The result of this intense level training, coupled with a high degree of safety, was that judoka became very effective fighters. Kano's student Mitsuyo Maeda traveled to South America and Cuba engaging in matches resembling today's UFC but much rougher.
Back in Japan at the Kodokan the battle between judo and the various remaining jujitsu styles continued.
Kano's top students included Tsunejiro Tomita and his son Shiro Saigo, author of the famous judo novel "Sugata Sanshiro", Seiko Higuchi known for his "yama-arashi" mountain storm highly effective sweeping hip throw, Sakujiro "Devil" Yokoyama", and Yoshitsugu (Yoshiaki) Yamashita who became well known in the West as President Theodore Roosevelt's personal judo Sensei.
These top students of Kano's Judo continued to prevail in contests to determine the best martial art for use by the Tokyo Police. They were a tough group and Kano realized his group could become thug like if they weren't given a higher purpose.
During my 1995 trip to Japan, led by Kazuo Shinohara, the U.S. National Champion from the early 60's, I recall stopping by his father's dojo in Iyomishima. We also went to visit the Inuyama Samurai Castle nearby. It required taking a ski lift to the mountain top it was located on.
There Kaz' dad told us the story that real reason Kano developed his judo maxims was to keep his fighters tame and under control.
At the root of Kano's judo are these two principles; seiryoku zenyo (to make the best use of your power or be energy efficient) and jita kyoei (to go forward together with your opponent or win/win). The ultimate goal of judo is Jiko no Kansei (to seek perfection of character or self-actualization).

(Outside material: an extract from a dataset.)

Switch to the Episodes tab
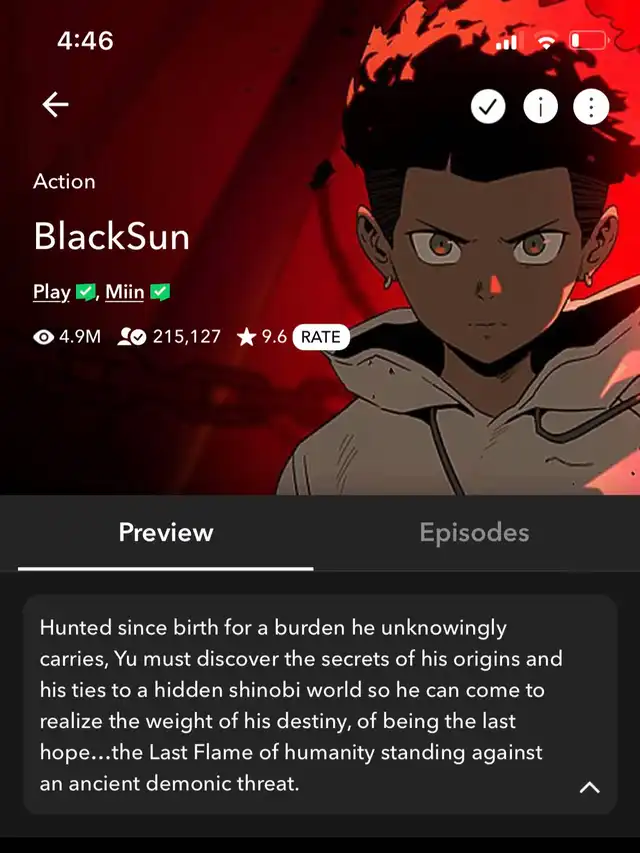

Abraham Maslow would later define this as the highest level of fulfillment in his Hierarchy of Needs or Self-Actualization. This is a person who really knows themselves in terms of the good, bad, and even the ugly. They can accept positive self-criticism and even seek it out. They know their own proclivities and are able to laugh at themselves.
For instance, people often make jabs at me about my hogging the microphone or the spotlight at events or meetings. Rather than take offense, I've learned to embrace these jabs and laugh at myself! This is in contrast to some very high ranking judo Sensei I've seen take offense to being told they were too intense.
Being able to take self-criticism even seek it out, is also an essential survival skill in business.
Many people do what Kano called Small Judo which is to focus only on the application of the physical techniques in the dojo or in winning shiai contests. Big Judo Kano defined as how one applies judo to all aspects of their life in an effort to improve themselves and contribute something positive towards the betterment of society. I will address this further in one of my future blog's regarding judo and life skills.
The late Yukimitsu Kano (Jigoro Kano's grandson) and me at the Kodokan in 1991.